(Input for this task begins)

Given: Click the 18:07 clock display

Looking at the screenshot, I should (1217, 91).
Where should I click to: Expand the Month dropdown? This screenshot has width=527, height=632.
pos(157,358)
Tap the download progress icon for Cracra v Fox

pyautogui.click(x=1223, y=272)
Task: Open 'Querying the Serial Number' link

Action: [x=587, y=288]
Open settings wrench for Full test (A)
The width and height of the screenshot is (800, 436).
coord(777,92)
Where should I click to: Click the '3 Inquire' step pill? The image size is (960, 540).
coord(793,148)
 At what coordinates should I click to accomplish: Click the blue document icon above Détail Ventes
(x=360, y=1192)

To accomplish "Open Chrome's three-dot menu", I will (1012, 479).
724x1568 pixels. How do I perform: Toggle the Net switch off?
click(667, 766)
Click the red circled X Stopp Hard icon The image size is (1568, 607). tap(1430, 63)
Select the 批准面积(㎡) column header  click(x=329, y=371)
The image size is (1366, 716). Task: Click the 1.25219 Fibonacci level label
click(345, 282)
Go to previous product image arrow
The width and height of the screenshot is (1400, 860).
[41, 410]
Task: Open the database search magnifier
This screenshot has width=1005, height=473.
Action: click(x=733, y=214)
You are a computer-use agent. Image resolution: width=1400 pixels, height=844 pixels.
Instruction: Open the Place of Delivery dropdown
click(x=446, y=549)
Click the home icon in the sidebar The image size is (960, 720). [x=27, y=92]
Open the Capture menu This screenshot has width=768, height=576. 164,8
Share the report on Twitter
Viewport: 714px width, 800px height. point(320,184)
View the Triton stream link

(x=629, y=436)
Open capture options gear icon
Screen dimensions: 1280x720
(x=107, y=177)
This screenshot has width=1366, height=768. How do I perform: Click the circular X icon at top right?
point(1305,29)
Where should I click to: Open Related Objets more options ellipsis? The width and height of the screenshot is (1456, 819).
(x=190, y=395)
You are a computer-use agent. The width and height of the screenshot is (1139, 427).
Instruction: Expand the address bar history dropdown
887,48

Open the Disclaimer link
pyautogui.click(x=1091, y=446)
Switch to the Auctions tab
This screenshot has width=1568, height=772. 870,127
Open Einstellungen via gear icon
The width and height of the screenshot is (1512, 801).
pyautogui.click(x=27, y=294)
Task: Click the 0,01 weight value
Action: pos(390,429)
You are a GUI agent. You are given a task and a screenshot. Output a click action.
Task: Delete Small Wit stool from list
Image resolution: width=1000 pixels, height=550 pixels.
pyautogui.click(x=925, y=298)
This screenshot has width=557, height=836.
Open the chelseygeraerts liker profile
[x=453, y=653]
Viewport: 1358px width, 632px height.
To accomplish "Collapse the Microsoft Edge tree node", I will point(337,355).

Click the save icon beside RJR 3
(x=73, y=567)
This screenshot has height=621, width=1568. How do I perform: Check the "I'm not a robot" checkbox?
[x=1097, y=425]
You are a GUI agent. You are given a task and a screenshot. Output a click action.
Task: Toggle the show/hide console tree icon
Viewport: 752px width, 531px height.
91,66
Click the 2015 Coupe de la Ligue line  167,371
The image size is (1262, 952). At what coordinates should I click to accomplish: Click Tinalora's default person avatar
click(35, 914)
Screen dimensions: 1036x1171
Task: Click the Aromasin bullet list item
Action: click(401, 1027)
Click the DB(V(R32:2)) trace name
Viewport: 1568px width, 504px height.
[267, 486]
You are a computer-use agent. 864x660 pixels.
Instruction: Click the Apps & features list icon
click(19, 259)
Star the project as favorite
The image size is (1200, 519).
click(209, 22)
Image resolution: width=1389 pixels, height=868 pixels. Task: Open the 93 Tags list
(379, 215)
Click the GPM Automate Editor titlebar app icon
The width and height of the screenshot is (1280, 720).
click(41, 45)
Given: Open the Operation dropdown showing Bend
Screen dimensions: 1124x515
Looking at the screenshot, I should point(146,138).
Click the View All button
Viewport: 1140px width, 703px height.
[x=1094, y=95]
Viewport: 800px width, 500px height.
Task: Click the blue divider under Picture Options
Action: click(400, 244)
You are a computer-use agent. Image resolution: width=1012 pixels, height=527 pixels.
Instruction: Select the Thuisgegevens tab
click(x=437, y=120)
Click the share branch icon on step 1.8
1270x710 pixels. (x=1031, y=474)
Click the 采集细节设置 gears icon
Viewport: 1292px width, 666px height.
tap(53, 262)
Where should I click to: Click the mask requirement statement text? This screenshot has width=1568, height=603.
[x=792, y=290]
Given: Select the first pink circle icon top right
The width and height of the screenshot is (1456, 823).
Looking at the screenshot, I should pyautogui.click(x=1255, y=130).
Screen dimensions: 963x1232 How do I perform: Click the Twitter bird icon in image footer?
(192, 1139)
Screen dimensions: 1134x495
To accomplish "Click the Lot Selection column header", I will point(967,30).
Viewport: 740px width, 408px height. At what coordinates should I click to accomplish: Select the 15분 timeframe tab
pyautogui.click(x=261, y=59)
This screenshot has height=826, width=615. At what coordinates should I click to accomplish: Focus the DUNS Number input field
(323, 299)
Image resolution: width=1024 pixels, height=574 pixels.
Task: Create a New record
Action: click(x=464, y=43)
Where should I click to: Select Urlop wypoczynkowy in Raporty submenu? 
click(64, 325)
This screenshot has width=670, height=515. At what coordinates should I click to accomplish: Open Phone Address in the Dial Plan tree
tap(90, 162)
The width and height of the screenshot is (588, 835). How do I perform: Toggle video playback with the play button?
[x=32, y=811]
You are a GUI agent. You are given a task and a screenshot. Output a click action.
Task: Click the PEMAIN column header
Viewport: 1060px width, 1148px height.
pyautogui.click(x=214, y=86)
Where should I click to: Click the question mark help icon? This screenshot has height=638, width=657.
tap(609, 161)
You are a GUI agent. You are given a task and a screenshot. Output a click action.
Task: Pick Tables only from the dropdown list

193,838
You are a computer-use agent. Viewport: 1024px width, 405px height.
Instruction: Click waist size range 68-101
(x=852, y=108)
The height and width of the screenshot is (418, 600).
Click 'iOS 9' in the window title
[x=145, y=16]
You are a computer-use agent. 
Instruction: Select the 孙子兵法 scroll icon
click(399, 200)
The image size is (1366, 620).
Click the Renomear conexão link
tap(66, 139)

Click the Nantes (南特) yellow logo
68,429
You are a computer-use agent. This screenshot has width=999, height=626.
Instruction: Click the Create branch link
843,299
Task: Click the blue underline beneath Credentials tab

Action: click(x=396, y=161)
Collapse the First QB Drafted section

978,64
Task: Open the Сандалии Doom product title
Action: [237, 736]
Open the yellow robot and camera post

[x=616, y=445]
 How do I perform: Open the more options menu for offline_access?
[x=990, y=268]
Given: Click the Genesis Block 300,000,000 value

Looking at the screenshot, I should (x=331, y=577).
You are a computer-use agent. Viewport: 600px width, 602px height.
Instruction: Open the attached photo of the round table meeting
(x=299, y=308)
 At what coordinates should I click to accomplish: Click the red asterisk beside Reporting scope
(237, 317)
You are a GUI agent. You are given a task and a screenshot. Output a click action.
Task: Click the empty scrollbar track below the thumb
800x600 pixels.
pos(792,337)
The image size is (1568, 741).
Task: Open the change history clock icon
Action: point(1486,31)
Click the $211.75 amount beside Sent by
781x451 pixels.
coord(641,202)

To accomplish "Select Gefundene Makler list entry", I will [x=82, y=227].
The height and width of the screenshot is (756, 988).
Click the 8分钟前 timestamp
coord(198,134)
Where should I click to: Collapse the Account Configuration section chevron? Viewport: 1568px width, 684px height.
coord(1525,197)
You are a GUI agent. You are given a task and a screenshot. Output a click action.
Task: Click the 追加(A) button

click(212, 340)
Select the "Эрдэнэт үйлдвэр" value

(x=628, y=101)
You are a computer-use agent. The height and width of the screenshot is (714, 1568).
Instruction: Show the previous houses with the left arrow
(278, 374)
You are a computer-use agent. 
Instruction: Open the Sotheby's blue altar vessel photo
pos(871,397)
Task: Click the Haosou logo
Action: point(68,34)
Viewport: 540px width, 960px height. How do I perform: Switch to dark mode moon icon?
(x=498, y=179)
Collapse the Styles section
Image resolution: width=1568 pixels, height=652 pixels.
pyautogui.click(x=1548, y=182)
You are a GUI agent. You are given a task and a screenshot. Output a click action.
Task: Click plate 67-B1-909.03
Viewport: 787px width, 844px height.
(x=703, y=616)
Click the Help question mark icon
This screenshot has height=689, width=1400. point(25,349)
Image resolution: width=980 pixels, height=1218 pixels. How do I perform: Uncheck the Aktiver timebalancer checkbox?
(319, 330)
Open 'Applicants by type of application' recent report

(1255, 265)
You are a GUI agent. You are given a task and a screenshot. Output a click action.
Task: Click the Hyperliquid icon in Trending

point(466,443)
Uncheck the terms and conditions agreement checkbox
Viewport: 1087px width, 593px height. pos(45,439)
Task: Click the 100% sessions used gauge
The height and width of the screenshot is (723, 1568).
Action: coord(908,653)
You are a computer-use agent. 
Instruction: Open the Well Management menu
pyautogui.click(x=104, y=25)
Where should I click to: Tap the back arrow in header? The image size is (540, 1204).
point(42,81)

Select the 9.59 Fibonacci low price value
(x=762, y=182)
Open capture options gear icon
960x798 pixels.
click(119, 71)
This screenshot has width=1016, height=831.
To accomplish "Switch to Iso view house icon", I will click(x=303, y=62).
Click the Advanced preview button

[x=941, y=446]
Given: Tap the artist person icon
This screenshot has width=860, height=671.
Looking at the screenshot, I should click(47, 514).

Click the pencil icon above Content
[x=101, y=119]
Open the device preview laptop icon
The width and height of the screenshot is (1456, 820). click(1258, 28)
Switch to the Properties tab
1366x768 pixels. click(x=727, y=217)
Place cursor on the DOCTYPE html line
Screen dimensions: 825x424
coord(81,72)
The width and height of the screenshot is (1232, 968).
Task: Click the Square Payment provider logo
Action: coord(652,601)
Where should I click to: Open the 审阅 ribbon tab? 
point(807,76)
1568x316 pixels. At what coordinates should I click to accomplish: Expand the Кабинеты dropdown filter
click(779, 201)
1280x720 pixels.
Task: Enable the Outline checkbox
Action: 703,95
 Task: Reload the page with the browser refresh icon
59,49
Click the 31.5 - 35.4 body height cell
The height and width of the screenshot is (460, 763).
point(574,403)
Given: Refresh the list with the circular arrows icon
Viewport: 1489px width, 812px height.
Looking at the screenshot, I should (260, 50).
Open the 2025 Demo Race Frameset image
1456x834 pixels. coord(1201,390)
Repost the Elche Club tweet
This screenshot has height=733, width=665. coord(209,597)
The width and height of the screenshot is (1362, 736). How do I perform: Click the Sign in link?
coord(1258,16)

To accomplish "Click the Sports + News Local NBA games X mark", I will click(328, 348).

(Input for this task ends)

= Task description =
Set down, exactly as they appear, the lines above from the first one to the line that holds "Open Einstellungen via gear icon", both included, please, and no others.

= Final answer =
Given: Click the 18:07 clock display

Looking at the screenshot, I should (1217, 91).
Where should I click to: Expand the Month dropdown? This screenshot has width=527, height=632.
pos(157,358)
Tap the download progress icon for Cracra v Fox

pyautogui.click(x=1223, y=272)
Task: Open 'Querying the Serial Number' link

Action: [x=587, y=288]
Open settings wrench for Full test (A)
The width and height of the screenshot is (800, 436).
coord(777,92)
Where should I click to: Click the '3 Inquire' step pill? The image size is (960, 540).
coord(793,148)
 At what coordinates should I click to accomplish: Click the blue document icon above Détail Ventes
(x=360, y=1192)

To accomplish "Open Chrome's three-dot menu", I will (1012, 479).
724x1568 pixels. How do I perform: Toggle the Net switch off?
click(667, 766)
Click the red circled X Stopp Hard icon The image size is (1568, 607). tap(1430, 63)
Select the 批准面积(㎡) column header  click(x=329, y=371)
The image size is (1366, 716). Task: Click the 1.25219 Fibonacci level label
click(345, 282)
Go to previous product image arrow
The width and height of the screenshot is (1400, 860).
[41, 410]
Task: Open the database search magnifier
This screenshot has width=1005, height=473.
Action: click(x=733, y=214)
You are a computer-use agent. Image resolution: width=1400 pixels, height=844 pixels.
Instruction: Open the Place of Delivery dropdown
click(x=446, y=549)
Click the home icon in the sidebar The image size is (960, 720). [x=27, y=92]
Open the Capture menu This screenshot has width=768, height=576. 164,8
Share the report on Twitter
Viewport: 714px width, 800px height. point(320,184)
View the Triton stream link

(x=629, y=436)
Open capture options gear icon
Screen dimensions: 1280x720
(x=107, y=177)
This screenshot has width=1366, height=768. How do I perform: Click the circular X icon at top right?
point(1305,29)
Where should I click to: Open Related Objets more options ellipsis? The width and height of the screenshot is (1456, 819).
(x=190, y=395)
You are a computer-use agent. The width and height of the screenshot is (1139, 427).
Instruction: Expand the address bar history dropdown
887,48

Open the Disclaimer link
pyautogui.click(x=1091, y=446)
Switch to the Auctions tab
This screenshot has width=1568, height=772. 870,127
Open Einstellungen via gear icon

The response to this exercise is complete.